In this report, we survey some of the advancements in this field. First, we present an overview of techniques and benchmarks used for relation extraction then we categorise them and analyse the most promising methods. We also recognize the fallbacks and possible future directions for the field.
\end{abstract}
\section{Introduction}
Information extraction is a crucial domain in natural language processing which converts unstructured data into structured knowledge (eg, entities, relations and event) and serves as a foundational requirement for other downstream tasks. It comprises three key tasks: Named Entity Recognition (NER), Relation Extraction (RE), Event Extraction (EE). In this paper, we are going to focus on the sub-domain of Relation Extraction. The surge of large language models (LLMs) (eg, GPT-4 and Flan T5) has promoted the development of NLP, due to their extraordinary capabilities in text understanding and generation. Because of such advancements, there has been a wave of interest in generative methods to solve relation extraction. Because of their wide language ability, LLMs are able to understand and account for the complexity of human language which makes them more practical in real world applications as compared to other methods. They are also easily able to handle schemas as varying lengths of input without degradation in performance unlike their predecessors (RNNs)
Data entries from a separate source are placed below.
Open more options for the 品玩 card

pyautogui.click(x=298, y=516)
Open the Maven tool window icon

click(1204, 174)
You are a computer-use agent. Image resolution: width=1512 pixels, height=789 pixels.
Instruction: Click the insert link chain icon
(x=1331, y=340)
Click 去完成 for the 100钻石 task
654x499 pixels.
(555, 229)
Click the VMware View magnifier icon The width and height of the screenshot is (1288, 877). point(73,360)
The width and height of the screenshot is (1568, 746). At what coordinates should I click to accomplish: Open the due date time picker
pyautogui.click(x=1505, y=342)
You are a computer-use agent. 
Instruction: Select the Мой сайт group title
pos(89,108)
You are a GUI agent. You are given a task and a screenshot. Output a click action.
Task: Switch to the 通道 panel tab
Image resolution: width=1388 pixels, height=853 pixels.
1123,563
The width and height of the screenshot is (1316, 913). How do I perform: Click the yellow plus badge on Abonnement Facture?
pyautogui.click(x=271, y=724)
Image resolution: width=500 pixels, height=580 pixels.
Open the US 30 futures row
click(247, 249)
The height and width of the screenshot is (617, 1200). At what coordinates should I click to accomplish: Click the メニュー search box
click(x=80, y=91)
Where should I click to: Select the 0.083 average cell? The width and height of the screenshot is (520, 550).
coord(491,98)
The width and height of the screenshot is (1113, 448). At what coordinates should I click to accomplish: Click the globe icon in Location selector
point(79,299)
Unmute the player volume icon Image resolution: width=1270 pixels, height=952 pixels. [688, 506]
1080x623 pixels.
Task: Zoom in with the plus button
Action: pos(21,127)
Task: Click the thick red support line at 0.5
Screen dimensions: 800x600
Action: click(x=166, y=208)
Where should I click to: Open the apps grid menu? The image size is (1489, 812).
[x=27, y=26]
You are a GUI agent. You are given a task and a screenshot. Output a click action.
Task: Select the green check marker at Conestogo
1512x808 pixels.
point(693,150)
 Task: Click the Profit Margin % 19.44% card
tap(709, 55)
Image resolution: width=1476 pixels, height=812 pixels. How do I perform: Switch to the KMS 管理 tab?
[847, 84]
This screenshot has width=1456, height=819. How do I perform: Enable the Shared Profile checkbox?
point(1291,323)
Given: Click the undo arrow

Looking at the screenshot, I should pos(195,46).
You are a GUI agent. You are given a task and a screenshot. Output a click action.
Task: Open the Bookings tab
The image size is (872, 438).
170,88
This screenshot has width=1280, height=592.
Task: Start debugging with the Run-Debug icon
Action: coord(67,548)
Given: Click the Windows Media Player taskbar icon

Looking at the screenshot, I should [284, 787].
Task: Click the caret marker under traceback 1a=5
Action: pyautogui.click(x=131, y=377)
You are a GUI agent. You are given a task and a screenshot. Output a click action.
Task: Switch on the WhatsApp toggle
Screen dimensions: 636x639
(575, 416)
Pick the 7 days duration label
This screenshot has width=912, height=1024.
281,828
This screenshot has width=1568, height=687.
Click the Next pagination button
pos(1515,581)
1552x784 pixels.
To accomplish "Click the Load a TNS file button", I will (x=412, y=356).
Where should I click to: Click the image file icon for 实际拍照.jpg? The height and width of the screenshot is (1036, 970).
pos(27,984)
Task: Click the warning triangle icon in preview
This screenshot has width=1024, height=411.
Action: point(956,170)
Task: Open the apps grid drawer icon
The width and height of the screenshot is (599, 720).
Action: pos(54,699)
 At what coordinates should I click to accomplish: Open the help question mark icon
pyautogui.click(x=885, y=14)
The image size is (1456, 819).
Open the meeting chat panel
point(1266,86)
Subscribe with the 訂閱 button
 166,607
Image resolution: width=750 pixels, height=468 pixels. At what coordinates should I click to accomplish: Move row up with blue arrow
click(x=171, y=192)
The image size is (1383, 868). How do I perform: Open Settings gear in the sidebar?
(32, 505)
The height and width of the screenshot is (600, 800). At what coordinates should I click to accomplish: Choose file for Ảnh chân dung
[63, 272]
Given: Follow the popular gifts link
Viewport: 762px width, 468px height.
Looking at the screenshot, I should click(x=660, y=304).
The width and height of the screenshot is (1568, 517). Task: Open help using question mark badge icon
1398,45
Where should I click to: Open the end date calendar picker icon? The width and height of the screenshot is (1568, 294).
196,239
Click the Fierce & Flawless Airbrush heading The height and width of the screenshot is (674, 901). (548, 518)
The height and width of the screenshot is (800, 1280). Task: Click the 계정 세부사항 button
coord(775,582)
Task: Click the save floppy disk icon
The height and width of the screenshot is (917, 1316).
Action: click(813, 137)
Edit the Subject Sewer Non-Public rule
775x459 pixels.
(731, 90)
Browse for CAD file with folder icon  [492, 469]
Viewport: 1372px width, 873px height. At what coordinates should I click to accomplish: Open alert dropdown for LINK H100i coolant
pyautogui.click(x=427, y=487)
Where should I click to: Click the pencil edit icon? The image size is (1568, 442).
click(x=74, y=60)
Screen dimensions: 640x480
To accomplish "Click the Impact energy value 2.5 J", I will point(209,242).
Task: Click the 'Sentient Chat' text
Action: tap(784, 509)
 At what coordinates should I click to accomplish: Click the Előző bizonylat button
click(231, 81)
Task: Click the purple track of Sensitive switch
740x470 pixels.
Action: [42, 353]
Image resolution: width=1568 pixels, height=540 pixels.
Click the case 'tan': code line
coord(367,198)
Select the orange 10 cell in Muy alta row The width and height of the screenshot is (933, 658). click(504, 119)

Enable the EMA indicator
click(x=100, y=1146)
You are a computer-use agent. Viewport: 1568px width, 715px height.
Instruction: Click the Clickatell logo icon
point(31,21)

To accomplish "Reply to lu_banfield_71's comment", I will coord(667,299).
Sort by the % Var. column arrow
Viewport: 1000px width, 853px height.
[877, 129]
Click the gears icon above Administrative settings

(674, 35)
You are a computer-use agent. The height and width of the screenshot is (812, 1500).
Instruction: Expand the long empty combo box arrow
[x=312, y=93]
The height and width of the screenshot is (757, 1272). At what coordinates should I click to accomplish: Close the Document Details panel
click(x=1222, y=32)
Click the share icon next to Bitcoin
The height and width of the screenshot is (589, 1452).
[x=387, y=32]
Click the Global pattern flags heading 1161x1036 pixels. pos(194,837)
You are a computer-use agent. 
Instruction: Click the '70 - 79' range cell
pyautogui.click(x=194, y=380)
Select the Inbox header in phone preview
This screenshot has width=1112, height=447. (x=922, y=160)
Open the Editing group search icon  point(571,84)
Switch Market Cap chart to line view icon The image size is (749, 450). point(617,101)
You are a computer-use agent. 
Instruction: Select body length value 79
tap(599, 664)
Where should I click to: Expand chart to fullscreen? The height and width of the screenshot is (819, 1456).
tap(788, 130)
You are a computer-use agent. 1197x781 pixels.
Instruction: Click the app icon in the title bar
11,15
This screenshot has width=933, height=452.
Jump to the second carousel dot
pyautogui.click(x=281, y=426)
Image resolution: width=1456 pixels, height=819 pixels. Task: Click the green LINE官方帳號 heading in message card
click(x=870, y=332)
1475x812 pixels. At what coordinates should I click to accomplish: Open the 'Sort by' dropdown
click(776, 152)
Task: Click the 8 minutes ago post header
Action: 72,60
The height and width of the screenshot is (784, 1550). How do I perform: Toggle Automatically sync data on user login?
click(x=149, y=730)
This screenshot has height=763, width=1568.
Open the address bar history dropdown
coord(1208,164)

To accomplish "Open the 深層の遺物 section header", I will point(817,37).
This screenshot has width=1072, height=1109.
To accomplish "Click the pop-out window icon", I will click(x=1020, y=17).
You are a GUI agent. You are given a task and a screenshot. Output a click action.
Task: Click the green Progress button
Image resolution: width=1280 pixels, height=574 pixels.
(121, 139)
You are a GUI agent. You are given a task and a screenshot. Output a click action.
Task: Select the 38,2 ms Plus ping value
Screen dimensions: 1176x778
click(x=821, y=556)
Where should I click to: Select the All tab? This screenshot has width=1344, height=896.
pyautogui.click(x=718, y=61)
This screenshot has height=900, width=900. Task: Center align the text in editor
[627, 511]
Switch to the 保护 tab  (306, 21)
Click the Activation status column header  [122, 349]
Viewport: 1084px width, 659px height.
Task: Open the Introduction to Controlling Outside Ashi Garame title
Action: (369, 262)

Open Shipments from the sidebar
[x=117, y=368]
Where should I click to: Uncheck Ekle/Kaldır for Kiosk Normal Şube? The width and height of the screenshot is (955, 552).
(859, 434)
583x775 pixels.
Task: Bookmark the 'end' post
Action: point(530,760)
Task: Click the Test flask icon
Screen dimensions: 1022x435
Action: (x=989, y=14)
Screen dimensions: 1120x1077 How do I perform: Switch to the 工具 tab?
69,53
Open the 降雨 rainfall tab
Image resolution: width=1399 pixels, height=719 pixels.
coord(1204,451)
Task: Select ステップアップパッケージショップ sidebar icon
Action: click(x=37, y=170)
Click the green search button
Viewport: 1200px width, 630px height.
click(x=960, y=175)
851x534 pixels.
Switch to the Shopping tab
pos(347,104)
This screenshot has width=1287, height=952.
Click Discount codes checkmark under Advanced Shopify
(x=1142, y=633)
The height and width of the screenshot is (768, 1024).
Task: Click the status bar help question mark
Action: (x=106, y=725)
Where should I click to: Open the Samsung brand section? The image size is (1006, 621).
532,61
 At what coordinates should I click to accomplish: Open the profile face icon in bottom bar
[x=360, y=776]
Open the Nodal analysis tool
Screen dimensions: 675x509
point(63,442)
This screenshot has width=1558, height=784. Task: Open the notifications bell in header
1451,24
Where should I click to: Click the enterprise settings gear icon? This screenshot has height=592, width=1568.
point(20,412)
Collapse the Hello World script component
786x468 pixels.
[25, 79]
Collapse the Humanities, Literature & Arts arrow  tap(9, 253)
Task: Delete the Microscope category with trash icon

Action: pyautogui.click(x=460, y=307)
In this report, we provide an exploration of the usage of LLMs in generative RE. We categorise LLM techniques into 3 taxonomies: One-Shot / Few-Shot, Alignment, UIE.
\section{Preliminaries of relation extraction }
\subsection{What is relation extraction}
Relation extraction is the task of extracting contextual information from unstructured data. Such as if a text says “John works for apple” then the output should be(“John”, “works\_for”, “apple”).
\textbf{Relation Classification}
Refers to classifying the relation type between two given entities
\textbf{Relation Triplet}
Refers to identifying the relation type and the corresponding head and tail entity spans
\textbf{Relation Strict}
Refers to giving the correction relation type, the span and the type of head and tail entity
\subsection{Document Level + Sentence Level}
Relation extraction is being studied upon at two different levels, document level and sentence level. Document level is more challenging because the model needs to look at “evidence” which can be present throughout the entire document no matter how long it is.
\subsection{Overview of current benchmarks}
There are several benchmarks being used to evaluate relation extraction. Most representative of them are
\begin{table}
\centering
\begin{tabular}{|c|c|c|} \hline
Dataset& SoTA Model& Score\\ \hline
DocRED& DREEAM& 67.530\\ \hline
TACRED& RAG4RE& 86.600\\ \hline
NYT& UniRel& 93.700\\ \hline
CoNLL04& REBEL& 76.650\\ \hline
ACE 2005& PL Marker&73.000\\ \hline
\end{tabular}
\caption{Caption}
\label{Some benchmarks along with their current representative model}
\end{table}
\textbf{DocRED}
Document-Level Relation Extraction Dataset is a relation extraction dataset constructed from Wikipedia and Wikidata. Each document in the dataset is human-annotated with named entity mentions, coreference information, intra- and inter-sentence relations, and supporting evidence. DocRED requires reading multiple sentences in a document to extract entities and infer their relations by synthesising all information of the document. Along with the human-annotated data, the dataset provides large-scale distantly supervised data.
\textbf{TACRED}
is a large-scale relation extraction dataset with 106,264 examples built over newswire and web text from the corpus used in the yearly TAC Knowledge Base Population (TAC KBP) challenges. Examples in TACRED cover 41 relation types as used in the TAC KBP challenges (e.g., per:schools\_attended and org:members) or are labelled as no\_relation if no defined relation is held. These examples are created by combining available human annotations from the TAC KBP challenges and crowdsourcing.
\textbf{New York Times Annotated Corpus} contains over 1.8 million articles written and published by the New York Times between January 1, 1987 and June 19, 2007 with article metadata provided by the New York Times Newsroom, the New York Times Indexing Service and the online production staff at nytimes.com. The corpus includes:
\begin{itemize}
\item Over 1.8 million articles (excluding wire services articles that appeared during the covered period).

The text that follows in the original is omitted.